Cellular and Molecular Responses to Mitochondrial DNA Deletions in Kearns-Sayre Syndrome: Some Underlying Mechanisms

Mol Neurobiol. 2024 Jan 15. doi: 10.1007/s12035-024-03938-7. Online ahead of print.

Abstract

Kearns-Sayre syndrome (KSS) is a rare multisystem mitochondrial disorder. It is caused by mitochondrial DNA (mtDNA) rearrangements, mostly large-scale deletions of 1.1-10 kb. These deletions primarily affect energy supply through impaired oxidative phosphorylation and reduced ATP production. This impairment gives rise to dysfunction of several tissues, in particular those with high energy demand like brain and muscles.
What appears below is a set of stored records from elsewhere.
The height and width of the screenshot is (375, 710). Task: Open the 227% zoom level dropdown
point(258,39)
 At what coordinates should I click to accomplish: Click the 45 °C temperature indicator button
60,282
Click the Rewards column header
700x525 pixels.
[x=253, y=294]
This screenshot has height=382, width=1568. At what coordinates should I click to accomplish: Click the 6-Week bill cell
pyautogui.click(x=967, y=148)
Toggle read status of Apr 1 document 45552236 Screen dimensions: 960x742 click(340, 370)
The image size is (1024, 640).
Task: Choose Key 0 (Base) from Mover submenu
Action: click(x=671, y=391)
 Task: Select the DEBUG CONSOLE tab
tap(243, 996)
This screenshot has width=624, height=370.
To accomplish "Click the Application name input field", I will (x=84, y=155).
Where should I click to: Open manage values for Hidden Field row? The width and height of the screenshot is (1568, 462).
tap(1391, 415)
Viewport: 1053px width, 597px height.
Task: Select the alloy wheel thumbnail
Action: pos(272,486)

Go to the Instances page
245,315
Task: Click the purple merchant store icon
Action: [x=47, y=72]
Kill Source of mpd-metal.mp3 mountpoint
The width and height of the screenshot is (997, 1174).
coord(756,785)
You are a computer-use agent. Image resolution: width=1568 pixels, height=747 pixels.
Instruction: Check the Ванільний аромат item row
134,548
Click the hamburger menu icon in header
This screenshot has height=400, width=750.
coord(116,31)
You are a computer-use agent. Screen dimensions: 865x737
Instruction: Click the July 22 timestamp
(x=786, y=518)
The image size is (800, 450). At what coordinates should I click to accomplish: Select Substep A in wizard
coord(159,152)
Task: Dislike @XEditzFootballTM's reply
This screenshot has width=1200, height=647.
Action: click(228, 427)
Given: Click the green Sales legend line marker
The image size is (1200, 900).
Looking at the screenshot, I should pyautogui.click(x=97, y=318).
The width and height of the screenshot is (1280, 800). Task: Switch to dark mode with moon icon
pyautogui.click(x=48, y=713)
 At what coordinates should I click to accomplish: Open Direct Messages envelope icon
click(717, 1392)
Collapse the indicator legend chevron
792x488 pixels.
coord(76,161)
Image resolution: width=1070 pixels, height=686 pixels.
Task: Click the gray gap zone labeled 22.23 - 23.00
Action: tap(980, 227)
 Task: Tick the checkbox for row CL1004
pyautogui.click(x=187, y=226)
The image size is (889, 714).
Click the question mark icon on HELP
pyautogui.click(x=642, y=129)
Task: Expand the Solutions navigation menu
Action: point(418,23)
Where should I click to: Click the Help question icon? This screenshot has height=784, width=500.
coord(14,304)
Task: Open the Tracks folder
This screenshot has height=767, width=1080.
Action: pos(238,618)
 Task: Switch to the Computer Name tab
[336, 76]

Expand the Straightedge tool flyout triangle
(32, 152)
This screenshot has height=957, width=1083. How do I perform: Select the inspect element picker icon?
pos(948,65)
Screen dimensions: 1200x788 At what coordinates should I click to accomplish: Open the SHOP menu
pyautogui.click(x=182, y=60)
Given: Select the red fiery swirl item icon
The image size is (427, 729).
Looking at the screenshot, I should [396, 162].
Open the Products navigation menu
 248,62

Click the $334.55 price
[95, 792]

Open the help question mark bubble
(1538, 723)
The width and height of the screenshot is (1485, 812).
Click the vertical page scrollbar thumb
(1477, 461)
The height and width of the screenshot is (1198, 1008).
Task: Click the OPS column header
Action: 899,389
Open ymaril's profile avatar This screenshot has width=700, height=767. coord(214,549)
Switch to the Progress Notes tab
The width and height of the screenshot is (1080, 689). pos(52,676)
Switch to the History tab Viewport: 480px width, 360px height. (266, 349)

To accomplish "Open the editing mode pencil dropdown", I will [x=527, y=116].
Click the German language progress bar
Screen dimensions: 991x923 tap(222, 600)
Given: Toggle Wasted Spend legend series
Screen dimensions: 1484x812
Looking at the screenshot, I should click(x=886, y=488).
Over the past decades, changes in respiratory chain complexes and energy metabolism have been emphasized, whereas little attention has been paid to other reports on ROS overproduction, protein synthesis inhibition, myelin vacuolation, demyelination, autophagy, apoptosis, and involvement of lipid raft and oligodendrocytes in KSS. Therefore, this paper draws attention towards these relatively underemphasized findings that might further clarify the pathologic cascades following deletions in the mtDNA.

Keywords: Apoptosis; Autophagy; Lipid raft; Myelin Vacuolation; Oligodendrocyte; Reactive Oxygen Species (ROS).